Report #22422
[bug\_fix] canceling statement due to lock timeout during migration \(PostgreSQL\)
For index creation, use CREATE INDEX CONCURRENTLY to avoid holding an AccessExclusiveLock that blocks reads and writes. For ALTER TABLE operations on large tables, use online schema change tools \(e.g., pg-online-schema-change\) that use trigger-based replication to a new table, or set lock\_timeout low and implement retry logic with exponential backoff.
Journey Context:
A DevOps engineer runs a migration to add an index on a 500GB users table in a 24/7 production service. They execute 'CREATE INDEX idx\_users\_email ON users\(email\);'. The command hangs for 30 minutes. Suddenly, monitoring alerts fire as API latency spikes to 30 seconds—queries are queuing behind the AccessExclusiveLock held by the index creation.

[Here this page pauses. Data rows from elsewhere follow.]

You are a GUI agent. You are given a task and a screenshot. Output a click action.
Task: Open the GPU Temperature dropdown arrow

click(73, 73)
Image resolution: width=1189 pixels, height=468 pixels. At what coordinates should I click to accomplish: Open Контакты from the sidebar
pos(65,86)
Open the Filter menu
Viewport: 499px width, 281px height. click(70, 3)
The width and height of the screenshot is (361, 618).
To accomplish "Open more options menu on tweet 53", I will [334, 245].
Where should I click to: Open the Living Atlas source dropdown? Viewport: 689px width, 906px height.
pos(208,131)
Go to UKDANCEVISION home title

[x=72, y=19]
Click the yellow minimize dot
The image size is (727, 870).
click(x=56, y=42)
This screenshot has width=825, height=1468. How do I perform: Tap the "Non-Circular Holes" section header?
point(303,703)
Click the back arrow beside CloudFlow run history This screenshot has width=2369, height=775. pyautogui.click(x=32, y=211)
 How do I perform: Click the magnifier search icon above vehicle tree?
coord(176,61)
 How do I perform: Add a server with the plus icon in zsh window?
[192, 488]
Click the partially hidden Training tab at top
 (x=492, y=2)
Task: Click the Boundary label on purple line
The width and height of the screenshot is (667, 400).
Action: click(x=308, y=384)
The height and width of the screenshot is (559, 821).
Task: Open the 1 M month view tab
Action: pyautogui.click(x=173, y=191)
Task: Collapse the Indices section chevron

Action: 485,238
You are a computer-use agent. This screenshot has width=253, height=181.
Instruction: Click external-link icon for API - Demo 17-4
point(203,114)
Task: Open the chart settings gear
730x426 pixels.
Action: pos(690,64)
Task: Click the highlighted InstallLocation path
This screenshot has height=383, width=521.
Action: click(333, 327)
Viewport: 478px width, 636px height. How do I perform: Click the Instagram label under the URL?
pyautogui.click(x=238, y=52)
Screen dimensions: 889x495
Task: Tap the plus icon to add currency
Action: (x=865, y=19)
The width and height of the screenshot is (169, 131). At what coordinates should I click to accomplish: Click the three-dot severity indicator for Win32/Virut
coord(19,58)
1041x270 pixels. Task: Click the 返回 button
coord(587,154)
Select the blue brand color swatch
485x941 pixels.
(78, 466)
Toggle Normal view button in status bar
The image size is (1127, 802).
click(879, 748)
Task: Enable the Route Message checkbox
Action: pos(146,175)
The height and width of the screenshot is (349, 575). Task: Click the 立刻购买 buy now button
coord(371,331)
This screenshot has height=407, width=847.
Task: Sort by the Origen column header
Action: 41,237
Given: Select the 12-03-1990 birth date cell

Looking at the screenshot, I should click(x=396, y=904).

The engineer cancels the query with Ctrl-C, but the damage is done: the partial index creation must be rolled back, which takes another 20 minutes. Researching PostgreSQL documentation reveals the CONCURRENTLY option: 'CREATE INDEX CONCURRENTLY' builds the index without blocking writes \(though it takes longer and uses more CPU\). For the subsequent migration to add a non-nullable column with a default, they discover that standard ALTER TABLE rewrites the entire table, holding an exclusive lock for hours. The final solution uses CREATE INDEX CONCURRENTLY for all index additions, and for complex schema changes, employs the 'pg-online-schema-change' tool \(inspired by Percona's pt-online-schema-change\). This tool creates a new table with the desired schema, installs triggers to sync changes from the old table, copies data in chunks, then swaps the tables using a brief lock. This allows zero-downtime migrations on terabyte-scale tables without lock timeouts.
⚠ Workarounds are unverified - always check before running. Confirmations show what worked for others, not a safety guarantee.